Current Justices of the Texas Supreme Court

The Texas Supreme Court recently answered the question above in two cases with different results depending on what type of insurance code violations the insured is alleging. The court addressed Texas Insurance Code chapter 542 violations (often called prompt payment of claims) in Barbara Technologies Corporation v. State Farm Lloyds.1

In Barbara Technologies, the court held that an insured may proceed on a claim under Chapter 542 even after the insurance company invokes the policy appraisal provision and ultimately pays the appraisal award.

However, on the same day, the Texas Supreme Court addressed violations of Chapter 541 of the Texas Insurance Code (often called bad faith claims practices) in Ortiz v. State Farm Lloyds.2 In Ortiz, the court held that an insurance company’s payment of an appraisal award bars the insured’s breach of contract claim and the insured’s common law and statutory bad faith claims to the extent that the only actual damages sought are lost policy benefits.

Both cases involved the insurance company invoking appraisal during litigation and ultimately paying the appraisal award after it was issued. Reading the two cases together highlights the differences in Insurance Code violations and what claims are still viable after appraisal. To simplify, the court held that:

  1. An insured’s breach of the insurance contract claim is barred;
  2. An insured’s common law bad faith claims are barred when the insured is only seeking policy benefits;
  3. An insured’s Chapter 541 claims are barred when the insured is only seeking policy benefits; and
  4. An insured’s Chapter 542 claims remain viable.

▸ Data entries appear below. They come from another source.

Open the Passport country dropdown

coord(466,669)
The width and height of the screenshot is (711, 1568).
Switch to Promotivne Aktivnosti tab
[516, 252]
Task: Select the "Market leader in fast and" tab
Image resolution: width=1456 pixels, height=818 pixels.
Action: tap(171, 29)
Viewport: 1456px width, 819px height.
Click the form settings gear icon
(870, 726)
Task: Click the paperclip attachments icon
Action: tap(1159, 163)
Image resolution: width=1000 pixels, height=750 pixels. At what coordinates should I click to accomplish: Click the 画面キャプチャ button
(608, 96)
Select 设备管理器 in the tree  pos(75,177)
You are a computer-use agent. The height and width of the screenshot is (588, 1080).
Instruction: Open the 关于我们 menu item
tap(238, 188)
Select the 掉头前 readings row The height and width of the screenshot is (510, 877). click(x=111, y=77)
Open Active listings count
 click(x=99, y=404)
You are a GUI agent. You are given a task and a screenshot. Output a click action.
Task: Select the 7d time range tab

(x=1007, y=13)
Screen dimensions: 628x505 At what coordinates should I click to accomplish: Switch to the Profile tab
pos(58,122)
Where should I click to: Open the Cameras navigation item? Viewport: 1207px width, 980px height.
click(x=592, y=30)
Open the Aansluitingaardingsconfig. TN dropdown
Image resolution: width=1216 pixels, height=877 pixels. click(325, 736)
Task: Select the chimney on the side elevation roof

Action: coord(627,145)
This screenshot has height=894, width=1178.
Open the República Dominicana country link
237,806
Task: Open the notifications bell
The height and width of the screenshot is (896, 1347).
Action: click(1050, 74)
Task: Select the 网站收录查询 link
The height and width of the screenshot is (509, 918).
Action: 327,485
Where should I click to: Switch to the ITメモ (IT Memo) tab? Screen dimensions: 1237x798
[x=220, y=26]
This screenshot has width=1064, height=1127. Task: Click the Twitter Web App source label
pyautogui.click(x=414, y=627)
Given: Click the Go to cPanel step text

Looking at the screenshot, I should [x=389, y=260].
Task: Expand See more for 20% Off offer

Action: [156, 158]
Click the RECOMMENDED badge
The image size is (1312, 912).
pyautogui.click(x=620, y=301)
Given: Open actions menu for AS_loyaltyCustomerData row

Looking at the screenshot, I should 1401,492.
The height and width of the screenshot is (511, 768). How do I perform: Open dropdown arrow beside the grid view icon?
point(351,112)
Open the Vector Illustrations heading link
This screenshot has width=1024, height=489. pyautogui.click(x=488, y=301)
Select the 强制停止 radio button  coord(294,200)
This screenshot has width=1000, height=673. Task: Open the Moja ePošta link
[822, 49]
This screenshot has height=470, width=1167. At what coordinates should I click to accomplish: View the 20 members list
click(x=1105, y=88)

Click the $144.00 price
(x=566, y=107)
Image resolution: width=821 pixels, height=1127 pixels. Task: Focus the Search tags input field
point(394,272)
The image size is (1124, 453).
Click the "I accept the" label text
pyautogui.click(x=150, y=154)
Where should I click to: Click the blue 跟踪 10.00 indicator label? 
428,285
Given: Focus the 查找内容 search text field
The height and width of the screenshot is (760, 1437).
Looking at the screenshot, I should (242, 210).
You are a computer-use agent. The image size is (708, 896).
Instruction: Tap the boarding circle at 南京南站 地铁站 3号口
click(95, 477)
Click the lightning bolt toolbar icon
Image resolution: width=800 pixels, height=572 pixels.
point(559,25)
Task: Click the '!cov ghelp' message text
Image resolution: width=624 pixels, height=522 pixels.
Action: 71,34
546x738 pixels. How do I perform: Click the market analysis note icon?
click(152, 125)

The court made it clear however to prosecute Chapter 542 violations and ultimately recover damages under the statute the insured must still carry the burden of proof and establish that it is entitled to the prompt payment of damages. The court rejected the insured’s argument that when an insurer pays an appraisal award, it accepts liability on a claim and pays policy benefits as actual damages that it is strictly liable for statutory penalties under the prompt payment of claims act.3

Ultimately the court has attempted to clarify the law as it relates to the payment of appraisal awards and Texas Insurance Code violations. If you have a question relating to an insurance claim that has been through the appraisal process contact an experienced insurance attorney.
1 Barbara Technologies Corporation v. State Farm Lloyds, No. 17-0604 (Tex. June 28, 2019).
2 Ortiz v. State Farm Lloyds, No. 17-1048 (Tex. June 28, 2019).
3 Barbara Technologies.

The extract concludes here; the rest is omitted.